Le Parlement turc est appelé ce jeudi 2 janvier à débattre d’une motion autorisant le déploiement de soldats en Libye. Le président Recep Tayyip Erdogan, qui avait signé fin novembre un accord militaire avec le Premier ministre libyen Fayez el-Sarraj, compte ainsi renforcer son soutien au gouvernement de Tripoli face à l’offensive du maréchal Khalifa Haftar, l’homme fort de l’Est libyen.

 

Avec notre correspondante à IstanbulAnne Andlauer

Une menace pour « les intérêts de la Turquie dans le bassin méditerranéen et en Afrique du Nord », c’est ainsi que la résolution soumise au vote des députés turcs décrit l’offensive contre le gouvernement d’union nationale libyen et sa capitale, Tripoli. Et c’est ainsi que Recep Tayyip Erdogan justifie auprès des Turcs son intention de déployer des soldats dans ce pays « au sol, sur mer et dans les airs si nécessaire », selon les mots du chef de l’État.

Pour la Turquie, l’enjeu est donc régional. Il s’agit de ne pas laisser le champ libre – militairement et, par conséquent, diplomatiquement – à des pays qu’elle considère comme des rivaux et qui ont choisi de soutenir les forces de Khalifa Haftar. « Que viennent-ils faire en Libye ? », dénonçait il y a quelques jours Recep Tayyip Erdogan, en citant notamment l’Égypte et les Émirats arabes unis.

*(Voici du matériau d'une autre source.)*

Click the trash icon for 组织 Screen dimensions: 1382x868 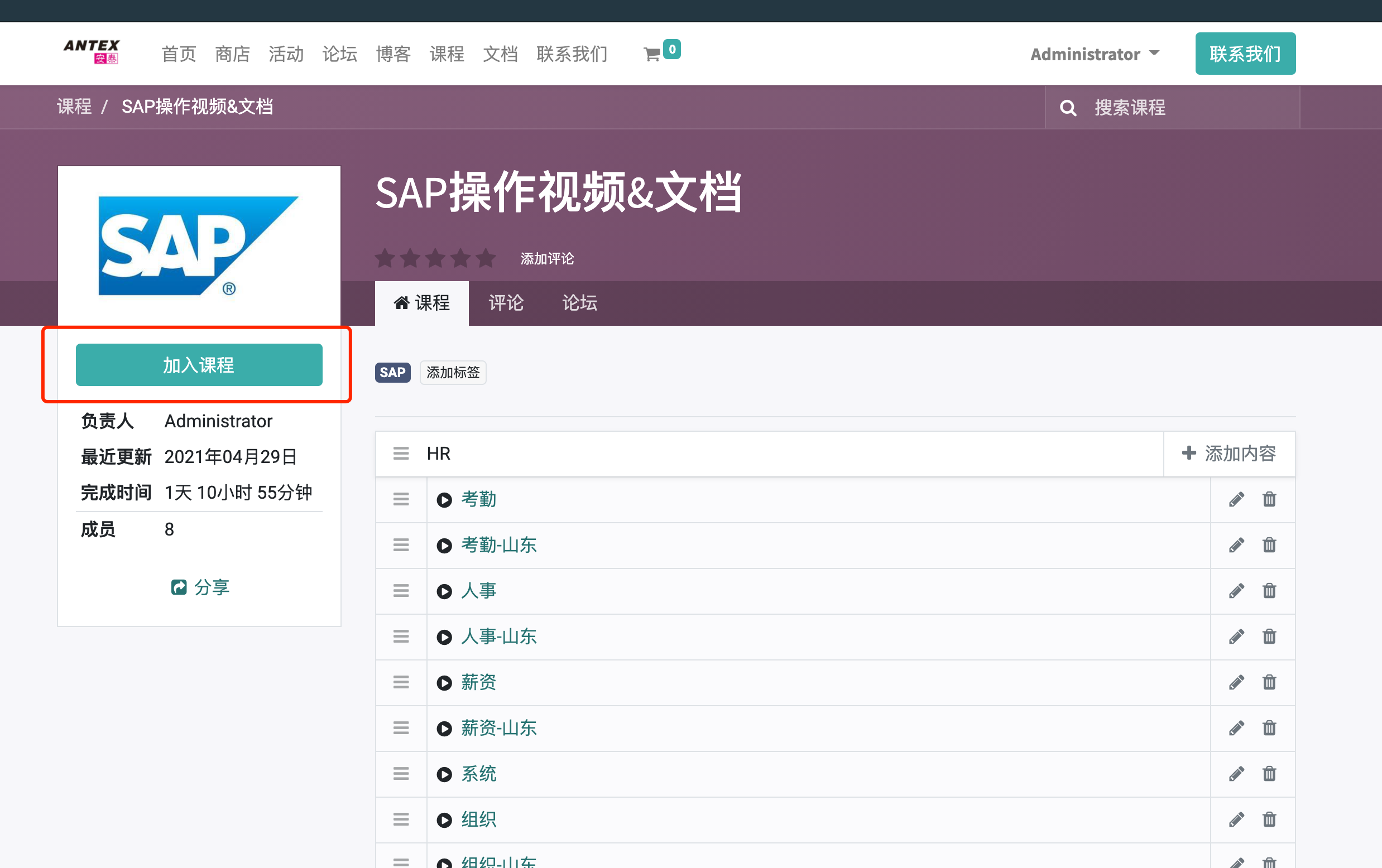click(x=1269, y=820)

Cette projection de puissance turque vise aussi à défendre des intérêts économiques et stratégiques majeurs. Ankara n’aurait jamais conclu d’accord de coopération militaire avec le gouvernement de Tripoli si ce dernier n’avait pas consenti à signer simultanément un accord maritime. Cet accord permet à la Turquie de faire valoir des droits sur de vastes zones de la Méditerranée orientale riches en hydrocarbures et disputées par la Grèce, l’Égypte, Chypre et Israël.

Pas de solution en Libye sans la Turquie, affirme Erdogan

Face aux grands soutiens internationaux et régionaux de Khalifa Haftar (Russie, Égypte, Émirats arabes unis, Arabie saoudite et France), la Turquie a tenté de rallier à ses côtés deux pays voisins de la Libye, la Tunisie et l’Algérie. Or depuis 2011, Tunis adopte la neutralité face au conflit libyen. Alger quant à elle est plus proche du gouvernement de Fayez el-Sarraj et s’oppose catégoriquement à toute intervention militaire en Libye.

Les deux pays ont opposé une fin de non-recevoir à Ankara qui cherche des alliés frontaliers à la Libye avant d’envoyer ses troupes. Pourtant, la Tunisie, l’Algérie et la Turquie avaient protesté contre leur exclusion de la conférence de Berlin prévue en février.

Quant à l’Égypte, dont les intérêts sont très menacés par une éventuelle intervention en Libye, elle a multiplié les contacts internationaux pour contrer Ankara. Le président Al-Sissi a prévenu : « La Libye, c’est une question de sécurité nationale égyptienne ».  Le Caire et Paris ont mis en garde contre une escalade régionale.

Le projet de l’islam politique

Ankara, qui s’était opposé à l’intervention de l’Otan en Libye en 2011, veut aujourd’hui faire partie de la solution. « Toute solution qui n’inclurait pas la Turquie n’a aucune chance d’aboutir », a affirmé le président turc.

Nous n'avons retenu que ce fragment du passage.